**Task item**
Every entry should be returned exactly. Omit none of them.

**Data to examine**
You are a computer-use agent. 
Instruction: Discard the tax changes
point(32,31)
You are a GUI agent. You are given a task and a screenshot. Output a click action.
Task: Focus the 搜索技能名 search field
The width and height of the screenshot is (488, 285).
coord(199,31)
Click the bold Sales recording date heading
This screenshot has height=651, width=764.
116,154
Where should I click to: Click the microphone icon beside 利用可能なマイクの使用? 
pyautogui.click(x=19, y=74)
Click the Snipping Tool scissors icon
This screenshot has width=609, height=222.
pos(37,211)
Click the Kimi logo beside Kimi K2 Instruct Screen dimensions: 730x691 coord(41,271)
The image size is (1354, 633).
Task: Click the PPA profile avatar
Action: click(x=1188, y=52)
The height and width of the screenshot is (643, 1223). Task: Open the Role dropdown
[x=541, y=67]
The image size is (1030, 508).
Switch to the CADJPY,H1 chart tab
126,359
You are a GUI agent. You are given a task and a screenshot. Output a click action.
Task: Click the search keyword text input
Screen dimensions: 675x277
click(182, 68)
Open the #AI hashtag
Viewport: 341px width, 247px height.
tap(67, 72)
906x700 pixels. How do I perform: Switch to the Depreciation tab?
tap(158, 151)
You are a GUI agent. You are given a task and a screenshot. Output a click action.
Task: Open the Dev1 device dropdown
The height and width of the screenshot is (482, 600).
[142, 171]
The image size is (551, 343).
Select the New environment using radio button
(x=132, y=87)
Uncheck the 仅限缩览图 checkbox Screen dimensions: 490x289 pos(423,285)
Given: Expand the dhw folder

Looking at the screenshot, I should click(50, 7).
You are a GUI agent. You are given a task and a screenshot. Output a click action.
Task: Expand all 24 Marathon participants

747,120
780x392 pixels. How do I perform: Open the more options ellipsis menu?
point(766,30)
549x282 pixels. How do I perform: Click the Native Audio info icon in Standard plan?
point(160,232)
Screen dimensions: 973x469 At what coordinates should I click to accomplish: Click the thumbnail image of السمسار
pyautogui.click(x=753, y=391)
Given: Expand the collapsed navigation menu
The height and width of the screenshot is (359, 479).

**Answer space**
You are a computer-use agent. 
Instruction: Discard the tax changes
point(32,31)
You are a GUI agent. You are given a task and a screenshot. Output a click action.
Task: Focus the 搜索技能名 search field
The width and height of the screenshot is (488, 285).
coord(199,31)
Click the bold Sales recording date heading
This screenshot has height=651, width=764.
116,154
Where should I click to: Click the microphone icon beside 利用可能なマイクの使用? 
pyautogui.click(x=19, y=74)
Click the Snipping Tool scissors icon
This screenshot has width=609, height=222.
pos(37,211)
Click the Kimi logo beside Kimi K2 Instruct Screen dimensions: 730x691 coord(41,271)
The image size is (1354, 633).
Task: Click the PPA profile avatar
Action: click(x=1188, y=52)
The height and width of the screenshot is (643, 1223). Task: Open the Role dropdown
[x=541, y=67]
The image size is (1030, 508).
Switch to the CADJPY,H1 chart tab
126,359
You are a GUI agent. You are given a task and a screenshot. Output a click action.
Task: Click the search keyword text input
Screen dimensions: 675x277
click(182, 68)
Open the #AI hashtag
Viewport: 341px width, 247px height.
tap(67, 72)
906x700 pixels. How do I perform: Switch to the Depreciation tab?
tap(158, 151)
You are a GUI agent. You are given a task and a screenshot. Output a click action.
Task: Open the Dev1 device dropdown
The height and width of the screenshot is (482, 600).
[142, 171]
The image size is (551, 343).
Select the New environment using radio button
(x=132, y=87)
Uncheck the 仅限缩览图 checkbox Screen dimensions: 490x289 pos(423,285)
Given: Expand the dhw folder

Looking at the screenshot, I should click(50, 7).
You are a GUI agent. You are given a task and a screenshot. Output a click action.
Task: Expand all 24 Marathon participants

747,120
780x392 pixels. How do I perform: Open the more options ellipsis menu?
point(766,30)
549x282 pixels. How do I perform: Click the Native Audio info icon in Standard plan?
point(160,232)
Screen dimensions: 973x469 At what coordinates should I click to accomplish: Click the thumbnail image of السمسار
pyautogui.click(x=753, y=391)
Given: Expand the collapsed navigation menu
The height and width of the screenshot is (359, 479).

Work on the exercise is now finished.